Add Coaching to Training + Consulting Mix
By Robyn Logan
Coaching is such an ingrained, integrated part of my life that I can’t imagine a time before I ever spoke the words “I am a coach”. I was thinking this week about how it was that I came to coaching. In a way, it was a sort of “coming out”. Once I did say those words, I could look back and see that in fact I had been “coaching” for a long time before ever recognising it for what it was.
Anyway, I digress. For me, like most other coaches I know, it was a memorable event. I was sitting in an airplane reading an in-flight magazine. There was an article on business coaching and I thought to myself, “Yes, that’s exactly what I need, so that I can stop boring my partner every night with stories of client upsets and training dilemmas etc.” It turned out that coaching did the trick where my business and home life was concerned. But it did more than that. Within weeks of experiencing this methodology firsthand I recognised its power and potential. I had been consulting and training in various capacities for years, with excellent results. But through being coached myself I saw that coaching had the potential to create long- lasting, deep, sustainable change, both personally and organizationally.
At the time I was running a corporate training company and I would go into organizations like General Motors and Kodak and deliver training workshops on leadership, management, communication, anything to do with organization or development and performance. I had a team of trainers and consultants working for me and I had a standard evaluation process where I would evaluate the outcomes of the training 3 months down the track.
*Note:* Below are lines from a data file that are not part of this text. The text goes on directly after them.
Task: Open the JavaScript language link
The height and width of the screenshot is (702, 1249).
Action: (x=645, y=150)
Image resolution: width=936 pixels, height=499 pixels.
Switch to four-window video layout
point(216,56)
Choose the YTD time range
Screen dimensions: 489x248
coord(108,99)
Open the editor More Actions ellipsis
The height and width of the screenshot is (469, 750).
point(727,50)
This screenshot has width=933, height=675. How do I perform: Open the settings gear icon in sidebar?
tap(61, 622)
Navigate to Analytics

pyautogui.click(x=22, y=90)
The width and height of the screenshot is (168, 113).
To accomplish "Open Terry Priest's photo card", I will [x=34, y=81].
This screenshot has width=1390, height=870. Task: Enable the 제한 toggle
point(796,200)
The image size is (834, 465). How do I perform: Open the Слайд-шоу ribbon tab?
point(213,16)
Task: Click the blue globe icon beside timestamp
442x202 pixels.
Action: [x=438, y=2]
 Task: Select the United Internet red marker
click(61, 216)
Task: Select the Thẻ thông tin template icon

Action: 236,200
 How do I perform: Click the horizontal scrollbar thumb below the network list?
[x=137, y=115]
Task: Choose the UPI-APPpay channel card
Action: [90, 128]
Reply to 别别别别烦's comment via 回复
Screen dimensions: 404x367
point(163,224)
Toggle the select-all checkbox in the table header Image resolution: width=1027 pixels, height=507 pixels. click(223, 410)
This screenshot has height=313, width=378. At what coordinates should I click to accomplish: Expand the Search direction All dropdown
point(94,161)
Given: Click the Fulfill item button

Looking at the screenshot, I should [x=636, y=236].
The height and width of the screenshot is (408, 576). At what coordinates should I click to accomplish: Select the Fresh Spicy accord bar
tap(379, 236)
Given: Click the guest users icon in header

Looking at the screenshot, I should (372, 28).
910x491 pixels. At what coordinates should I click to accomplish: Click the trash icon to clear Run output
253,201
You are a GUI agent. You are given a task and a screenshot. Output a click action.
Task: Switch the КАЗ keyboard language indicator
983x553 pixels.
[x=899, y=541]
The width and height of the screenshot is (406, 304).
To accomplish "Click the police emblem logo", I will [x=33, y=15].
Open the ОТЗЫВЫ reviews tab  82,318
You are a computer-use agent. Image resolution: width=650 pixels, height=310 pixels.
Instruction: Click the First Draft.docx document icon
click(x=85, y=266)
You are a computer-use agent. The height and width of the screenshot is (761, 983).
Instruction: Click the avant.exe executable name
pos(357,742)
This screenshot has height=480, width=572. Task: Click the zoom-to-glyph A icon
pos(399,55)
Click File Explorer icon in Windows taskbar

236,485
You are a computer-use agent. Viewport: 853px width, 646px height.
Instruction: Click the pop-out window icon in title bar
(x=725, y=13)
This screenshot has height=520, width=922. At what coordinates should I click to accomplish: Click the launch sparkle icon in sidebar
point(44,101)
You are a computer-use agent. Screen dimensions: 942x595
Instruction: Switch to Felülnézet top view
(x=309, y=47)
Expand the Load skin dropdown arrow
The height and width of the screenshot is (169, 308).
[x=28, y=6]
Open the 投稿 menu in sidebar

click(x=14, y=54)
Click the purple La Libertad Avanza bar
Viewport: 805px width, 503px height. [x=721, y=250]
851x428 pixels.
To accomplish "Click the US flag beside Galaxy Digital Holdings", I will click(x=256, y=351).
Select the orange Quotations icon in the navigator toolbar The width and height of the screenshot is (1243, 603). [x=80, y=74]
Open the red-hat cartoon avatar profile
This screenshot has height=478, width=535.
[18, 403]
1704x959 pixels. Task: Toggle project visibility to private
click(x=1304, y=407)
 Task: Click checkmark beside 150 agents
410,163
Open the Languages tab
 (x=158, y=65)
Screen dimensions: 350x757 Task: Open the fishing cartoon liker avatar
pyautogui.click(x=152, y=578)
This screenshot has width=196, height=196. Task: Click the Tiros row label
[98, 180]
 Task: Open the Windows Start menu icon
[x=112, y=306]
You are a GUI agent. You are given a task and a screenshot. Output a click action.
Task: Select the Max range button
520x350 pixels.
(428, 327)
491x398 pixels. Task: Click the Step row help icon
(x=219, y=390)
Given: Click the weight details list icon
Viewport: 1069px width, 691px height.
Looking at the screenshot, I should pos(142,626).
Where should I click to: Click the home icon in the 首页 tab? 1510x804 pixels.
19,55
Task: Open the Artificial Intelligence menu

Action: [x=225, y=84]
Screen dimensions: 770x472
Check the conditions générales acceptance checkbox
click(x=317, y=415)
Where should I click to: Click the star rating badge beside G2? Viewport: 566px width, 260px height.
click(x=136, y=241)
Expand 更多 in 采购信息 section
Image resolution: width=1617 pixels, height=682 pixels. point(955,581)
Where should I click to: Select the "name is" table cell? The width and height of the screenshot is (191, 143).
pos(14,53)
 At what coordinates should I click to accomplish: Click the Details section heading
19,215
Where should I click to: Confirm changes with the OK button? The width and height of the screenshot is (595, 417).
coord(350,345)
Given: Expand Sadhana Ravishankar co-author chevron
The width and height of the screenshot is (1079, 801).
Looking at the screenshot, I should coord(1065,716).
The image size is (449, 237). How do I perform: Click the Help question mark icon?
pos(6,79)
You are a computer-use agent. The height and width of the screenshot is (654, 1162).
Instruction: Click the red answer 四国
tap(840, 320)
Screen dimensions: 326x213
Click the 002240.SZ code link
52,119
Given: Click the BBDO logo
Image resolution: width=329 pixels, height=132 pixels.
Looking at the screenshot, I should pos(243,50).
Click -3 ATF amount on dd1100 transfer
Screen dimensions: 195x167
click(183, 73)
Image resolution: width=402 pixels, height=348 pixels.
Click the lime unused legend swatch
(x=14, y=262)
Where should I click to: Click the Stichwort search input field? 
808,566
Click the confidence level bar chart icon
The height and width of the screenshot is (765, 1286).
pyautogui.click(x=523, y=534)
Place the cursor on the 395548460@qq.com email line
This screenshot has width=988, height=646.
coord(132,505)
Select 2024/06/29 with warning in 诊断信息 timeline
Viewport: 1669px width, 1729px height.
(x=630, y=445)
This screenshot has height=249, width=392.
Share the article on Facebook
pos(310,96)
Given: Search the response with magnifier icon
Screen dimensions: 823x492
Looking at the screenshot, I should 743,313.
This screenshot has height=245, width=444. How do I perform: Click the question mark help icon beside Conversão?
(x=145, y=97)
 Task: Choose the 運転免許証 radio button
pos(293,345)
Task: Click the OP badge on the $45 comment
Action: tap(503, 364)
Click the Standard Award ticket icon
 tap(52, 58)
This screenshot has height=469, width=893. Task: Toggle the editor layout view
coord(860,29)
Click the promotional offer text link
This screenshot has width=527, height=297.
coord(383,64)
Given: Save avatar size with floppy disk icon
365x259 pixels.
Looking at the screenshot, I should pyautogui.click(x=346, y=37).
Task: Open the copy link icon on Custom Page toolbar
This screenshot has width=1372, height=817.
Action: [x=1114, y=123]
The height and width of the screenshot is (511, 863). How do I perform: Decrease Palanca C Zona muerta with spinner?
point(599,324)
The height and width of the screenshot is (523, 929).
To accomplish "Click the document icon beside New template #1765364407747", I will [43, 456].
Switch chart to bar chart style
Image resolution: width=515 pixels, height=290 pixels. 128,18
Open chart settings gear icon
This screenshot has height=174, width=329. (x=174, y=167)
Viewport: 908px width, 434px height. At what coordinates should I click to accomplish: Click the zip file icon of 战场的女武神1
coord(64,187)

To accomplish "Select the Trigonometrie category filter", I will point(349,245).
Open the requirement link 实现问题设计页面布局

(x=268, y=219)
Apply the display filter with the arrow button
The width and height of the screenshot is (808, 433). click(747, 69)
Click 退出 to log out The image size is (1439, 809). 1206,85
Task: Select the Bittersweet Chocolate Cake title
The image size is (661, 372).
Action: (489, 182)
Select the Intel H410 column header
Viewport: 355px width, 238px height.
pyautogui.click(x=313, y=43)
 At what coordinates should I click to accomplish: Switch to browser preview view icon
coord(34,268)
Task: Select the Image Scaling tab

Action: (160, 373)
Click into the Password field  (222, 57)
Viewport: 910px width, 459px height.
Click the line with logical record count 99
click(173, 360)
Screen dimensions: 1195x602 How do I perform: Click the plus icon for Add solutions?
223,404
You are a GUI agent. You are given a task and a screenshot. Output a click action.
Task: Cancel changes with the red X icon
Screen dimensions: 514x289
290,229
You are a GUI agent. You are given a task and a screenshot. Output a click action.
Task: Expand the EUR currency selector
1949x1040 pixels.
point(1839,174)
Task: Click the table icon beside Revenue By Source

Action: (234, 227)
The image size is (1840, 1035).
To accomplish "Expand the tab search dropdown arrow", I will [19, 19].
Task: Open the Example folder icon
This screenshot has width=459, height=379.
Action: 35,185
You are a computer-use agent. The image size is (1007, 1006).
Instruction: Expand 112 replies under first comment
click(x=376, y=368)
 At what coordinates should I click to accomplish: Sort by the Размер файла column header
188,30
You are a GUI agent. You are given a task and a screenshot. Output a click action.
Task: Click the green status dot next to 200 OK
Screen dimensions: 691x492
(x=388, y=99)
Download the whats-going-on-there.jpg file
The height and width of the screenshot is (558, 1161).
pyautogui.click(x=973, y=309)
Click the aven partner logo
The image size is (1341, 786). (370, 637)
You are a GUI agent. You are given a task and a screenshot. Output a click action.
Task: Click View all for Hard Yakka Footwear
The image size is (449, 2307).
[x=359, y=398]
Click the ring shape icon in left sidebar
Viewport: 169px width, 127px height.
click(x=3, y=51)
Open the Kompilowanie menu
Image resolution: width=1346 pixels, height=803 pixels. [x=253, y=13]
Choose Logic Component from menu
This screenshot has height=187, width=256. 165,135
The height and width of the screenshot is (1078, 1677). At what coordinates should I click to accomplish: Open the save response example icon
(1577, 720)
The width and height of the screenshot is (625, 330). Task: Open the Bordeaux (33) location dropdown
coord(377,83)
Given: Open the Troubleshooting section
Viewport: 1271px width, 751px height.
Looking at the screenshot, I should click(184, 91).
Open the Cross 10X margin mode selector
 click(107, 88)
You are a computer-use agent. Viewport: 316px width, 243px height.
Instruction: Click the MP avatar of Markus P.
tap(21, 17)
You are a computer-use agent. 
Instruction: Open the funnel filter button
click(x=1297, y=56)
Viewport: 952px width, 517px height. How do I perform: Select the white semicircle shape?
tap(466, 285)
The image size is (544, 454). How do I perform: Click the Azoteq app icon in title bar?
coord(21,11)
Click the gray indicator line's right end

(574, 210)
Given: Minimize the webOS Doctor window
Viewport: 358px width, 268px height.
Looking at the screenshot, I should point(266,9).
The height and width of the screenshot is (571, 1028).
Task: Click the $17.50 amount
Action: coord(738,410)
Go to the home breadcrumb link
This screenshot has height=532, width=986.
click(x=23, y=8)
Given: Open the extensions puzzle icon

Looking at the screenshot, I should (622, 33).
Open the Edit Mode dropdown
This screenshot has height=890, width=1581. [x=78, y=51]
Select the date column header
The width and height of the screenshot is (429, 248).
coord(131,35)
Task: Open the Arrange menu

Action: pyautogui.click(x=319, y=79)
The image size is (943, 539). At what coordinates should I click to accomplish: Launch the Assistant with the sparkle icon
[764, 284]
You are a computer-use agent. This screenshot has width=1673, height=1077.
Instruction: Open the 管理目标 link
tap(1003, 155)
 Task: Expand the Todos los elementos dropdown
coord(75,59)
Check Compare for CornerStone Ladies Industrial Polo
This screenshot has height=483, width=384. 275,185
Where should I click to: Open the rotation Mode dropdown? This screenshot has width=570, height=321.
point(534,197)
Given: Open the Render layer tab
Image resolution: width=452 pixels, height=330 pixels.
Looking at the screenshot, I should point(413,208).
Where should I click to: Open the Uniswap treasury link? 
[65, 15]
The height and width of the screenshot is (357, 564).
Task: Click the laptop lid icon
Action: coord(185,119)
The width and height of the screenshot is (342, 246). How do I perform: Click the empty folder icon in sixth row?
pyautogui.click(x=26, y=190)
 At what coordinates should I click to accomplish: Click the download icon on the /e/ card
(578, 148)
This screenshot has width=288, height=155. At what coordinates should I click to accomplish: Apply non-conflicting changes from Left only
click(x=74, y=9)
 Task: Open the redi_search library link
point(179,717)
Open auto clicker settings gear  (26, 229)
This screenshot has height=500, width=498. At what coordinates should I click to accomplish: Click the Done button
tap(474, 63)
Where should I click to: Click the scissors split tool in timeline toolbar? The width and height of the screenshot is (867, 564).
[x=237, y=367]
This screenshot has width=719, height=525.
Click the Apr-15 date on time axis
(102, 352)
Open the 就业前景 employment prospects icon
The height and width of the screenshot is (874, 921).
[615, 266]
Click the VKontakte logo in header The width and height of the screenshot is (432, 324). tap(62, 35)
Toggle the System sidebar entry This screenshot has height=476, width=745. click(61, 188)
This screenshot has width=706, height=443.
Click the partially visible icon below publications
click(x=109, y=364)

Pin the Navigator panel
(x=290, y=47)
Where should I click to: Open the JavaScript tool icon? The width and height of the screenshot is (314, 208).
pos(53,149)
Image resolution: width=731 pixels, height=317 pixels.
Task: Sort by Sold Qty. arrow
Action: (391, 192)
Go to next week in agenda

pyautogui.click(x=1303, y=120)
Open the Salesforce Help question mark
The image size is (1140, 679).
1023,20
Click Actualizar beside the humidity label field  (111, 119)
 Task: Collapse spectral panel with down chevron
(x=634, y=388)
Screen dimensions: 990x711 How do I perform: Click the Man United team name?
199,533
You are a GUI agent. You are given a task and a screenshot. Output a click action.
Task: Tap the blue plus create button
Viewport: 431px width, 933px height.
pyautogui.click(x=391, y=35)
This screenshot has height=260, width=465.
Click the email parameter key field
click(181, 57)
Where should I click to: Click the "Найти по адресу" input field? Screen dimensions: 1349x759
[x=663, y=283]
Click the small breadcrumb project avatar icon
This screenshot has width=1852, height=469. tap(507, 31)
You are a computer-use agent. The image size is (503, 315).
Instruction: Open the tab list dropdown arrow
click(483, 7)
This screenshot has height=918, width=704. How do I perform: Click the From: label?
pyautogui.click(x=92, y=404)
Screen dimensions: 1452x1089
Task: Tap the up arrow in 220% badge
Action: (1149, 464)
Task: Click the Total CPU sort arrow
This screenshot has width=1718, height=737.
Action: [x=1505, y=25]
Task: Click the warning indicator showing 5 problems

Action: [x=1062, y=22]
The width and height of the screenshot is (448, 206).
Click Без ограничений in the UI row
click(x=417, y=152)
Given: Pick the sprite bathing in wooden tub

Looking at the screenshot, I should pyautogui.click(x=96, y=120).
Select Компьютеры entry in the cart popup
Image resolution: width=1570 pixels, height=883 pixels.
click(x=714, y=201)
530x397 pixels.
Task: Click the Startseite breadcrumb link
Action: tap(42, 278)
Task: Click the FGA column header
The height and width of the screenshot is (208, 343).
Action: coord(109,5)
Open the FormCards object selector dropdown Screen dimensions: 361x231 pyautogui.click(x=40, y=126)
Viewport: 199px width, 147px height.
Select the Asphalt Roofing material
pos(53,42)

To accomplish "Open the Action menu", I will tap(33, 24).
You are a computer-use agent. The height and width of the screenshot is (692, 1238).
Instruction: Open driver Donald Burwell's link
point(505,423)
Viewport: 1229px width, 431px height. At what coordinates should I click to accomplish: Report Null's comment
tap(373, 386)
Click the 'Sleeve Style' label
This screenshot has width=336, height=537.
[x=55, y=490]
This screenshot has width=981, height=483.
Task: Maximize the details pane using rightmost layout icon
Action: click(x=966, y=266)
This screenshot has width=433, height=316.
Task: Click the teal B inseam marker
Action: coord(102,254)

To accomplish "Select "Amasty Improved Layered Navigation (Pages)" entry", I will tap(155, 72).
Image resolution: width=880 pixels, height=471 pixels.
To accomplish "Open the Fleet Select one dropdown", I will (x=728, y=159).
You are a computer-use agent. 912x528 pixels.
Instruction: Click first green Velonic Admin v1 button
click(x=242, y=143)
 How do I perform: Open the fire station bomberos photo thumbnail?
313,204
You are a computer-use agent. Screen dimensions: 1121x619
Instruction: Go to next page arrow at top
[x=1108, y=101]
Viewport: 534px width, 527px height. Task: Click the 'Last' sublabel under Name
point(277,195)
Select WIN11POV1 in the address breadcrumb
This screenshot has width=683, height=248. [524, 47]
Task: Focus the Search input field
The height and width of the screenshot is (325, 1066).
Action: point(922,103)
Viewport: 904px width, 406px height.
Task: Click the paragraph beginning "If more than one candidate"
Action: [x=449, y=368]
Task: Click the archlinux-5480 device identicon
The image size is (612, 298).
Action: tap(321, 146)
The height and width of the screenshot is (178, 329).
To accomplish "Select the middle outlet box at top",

What I found was that the results weren’t as good as I would’ve liked them to be and often, not much had changed. I knew I had good curriculum and I knew I had top-quality trainers. The training was customized and tailored and based on a rigorous training needs analysis process.
So, I got to thinking about the integration of skills and knowledge with practice and the integration of theory and practice, if you like. And I decided to introduce something I called “Implementation” (actually it was coaching.) And I changed my model to what I now see as the “Training + Coaching” model. I would deliver a two-day workshop and then I would attach ten weeks of coaching onto that. So everyone who came to the workshop would have a phone call with a coach, they’d have a phone call for an hour a week, for ten weeks following the training.
The results were extraordinary. I found such a difference in the take-up of skills and knowledge; people were implementing them and change was occurring.
In a way, coaching really is life-long learning. It’s learning on the go, it’s learning on the hop, it’s learning in your everyday life. It’s actually relevant. And I think one of the areas where training often fails is it can lack relevance. The thing about coaching is you learn what you want to learn, when you want to learn it. So coaching really is a form of “just in time” learning. When a client is talking to their coach, it becomes apparent that they need a new skill. They then go and learn that new skill, but because it’s been identified in the process of a coaching relationship it’s actually much more relevant and can cause learning at a much deeper level.
The end of the story is that I am a total convert to coaching as a methodology for deep sustainable learning or far-reaching change. And it all began on a flight from Melbourne to Sydney!